GaloisInc / cryptol

Cryptol: The Language of Cryptography
https://galoisinc.github.io/cryptol/master/RefMan.html
BSD 3-Clause "New" or "Revised" License
1.14k stars 126 forks source link

Using result of `:readByteArray` on large file is slow #1428

Open qsctr opened 2 years ago

qsctr commented 2 years ago

In #346 the implementation of :readByteArray was changed to turn the input file into a huge number and bind it to split applied to the huge number, to reduce memory usage compared to building up a huge sequence literal.

https://github.com/GaloisInc/cryptol/blob/39dea16096539cb7e90b969c571f42044af29da4/src/Cryptol/REPL/Command.hs#L1046-L1061

However, using the resulting sequence turns out to be very slow when the file is big, because the result of split is not a whole new sequence in memory but rather a kind of lazy sequence that goes back to the original sequence and looks up the appropriate value whenever you index into it.

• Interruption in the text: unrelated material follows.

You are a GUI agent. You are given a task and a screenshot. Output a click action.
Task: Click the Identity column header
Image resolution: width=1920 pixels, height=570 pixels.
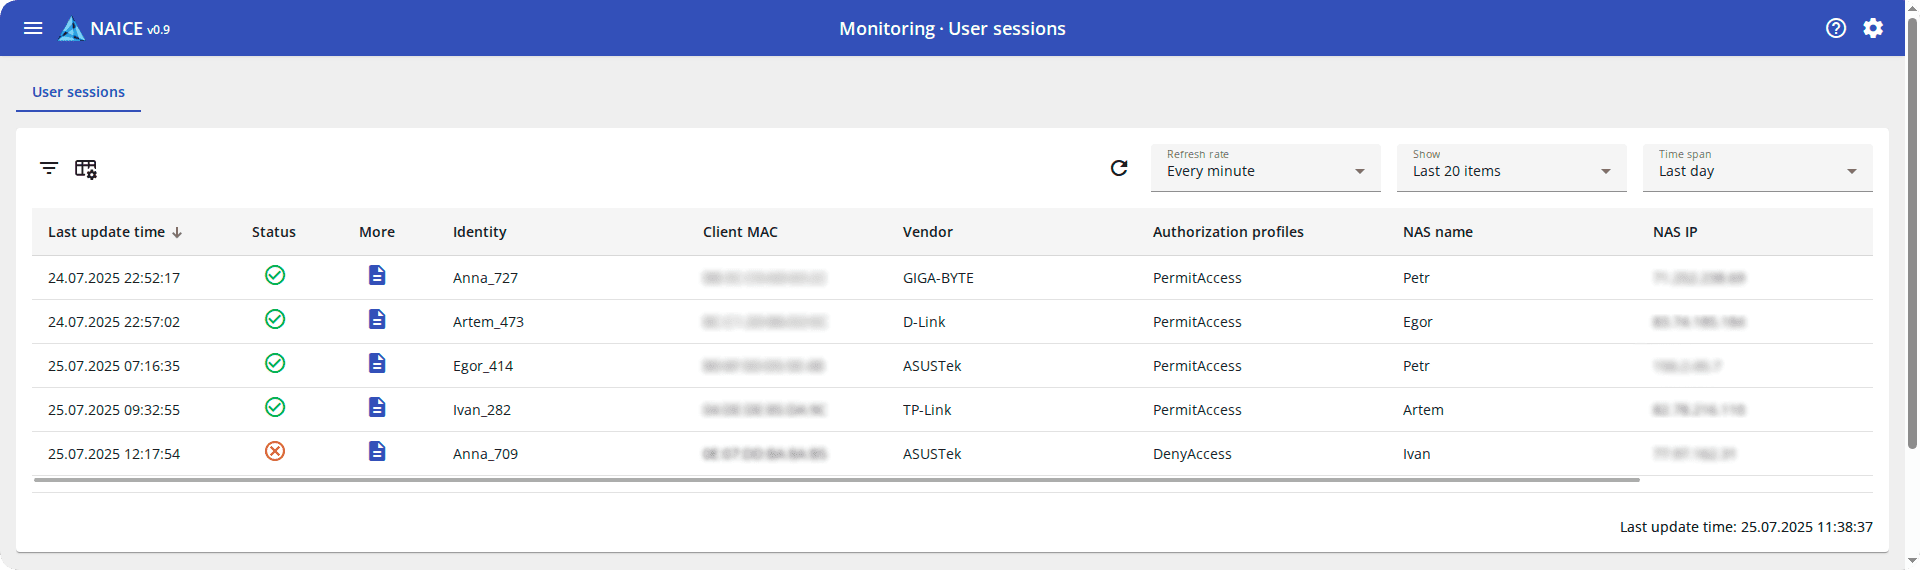tap(480, 232)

And since the original sequence in this case is a huge bitvector represented as an Integer, the lookup of a byte within it results in doing a shift as pointed out by @yav, which is linear in the size of the integer.

https://github.com/GaloisInc/cryptol/blob/39dea16096539cb7e90b969c571f42044af29da4/src/Cryptol/Eval/Generic.hs#L1072-L1084

Therefore processing the whole result of :readByteArray takes quadratic time. Note that fully forcing the result of split does not help, because the result of the lookup is not cached, so it will be slow every time you use the sequence.

It seems to me that the best way of solving this would be to just construct the sequence value directly in memory in a form where lookup is constant time and add a way to bind it to values instead of just expressions. Alternatively we could optimize the lookup of a byte within the huge bitvector to be constant time, perhaps by using a series of testBit calls as suggested by @RyanGlScott. This could improve performance more generally any time we are looking up a small number of bits in a very big bitvector, although I'm not sure how often that occurs outside of :readByteArray.

RyanGlScott commented 2 years ago

The hgmp library provides Haskell bindings to some low-level Integer manipulation primitives from gmp, which may offer an alternative way to search for a particular byte in an Integer. In particular, mpz_import and/or mpz_export might be useful.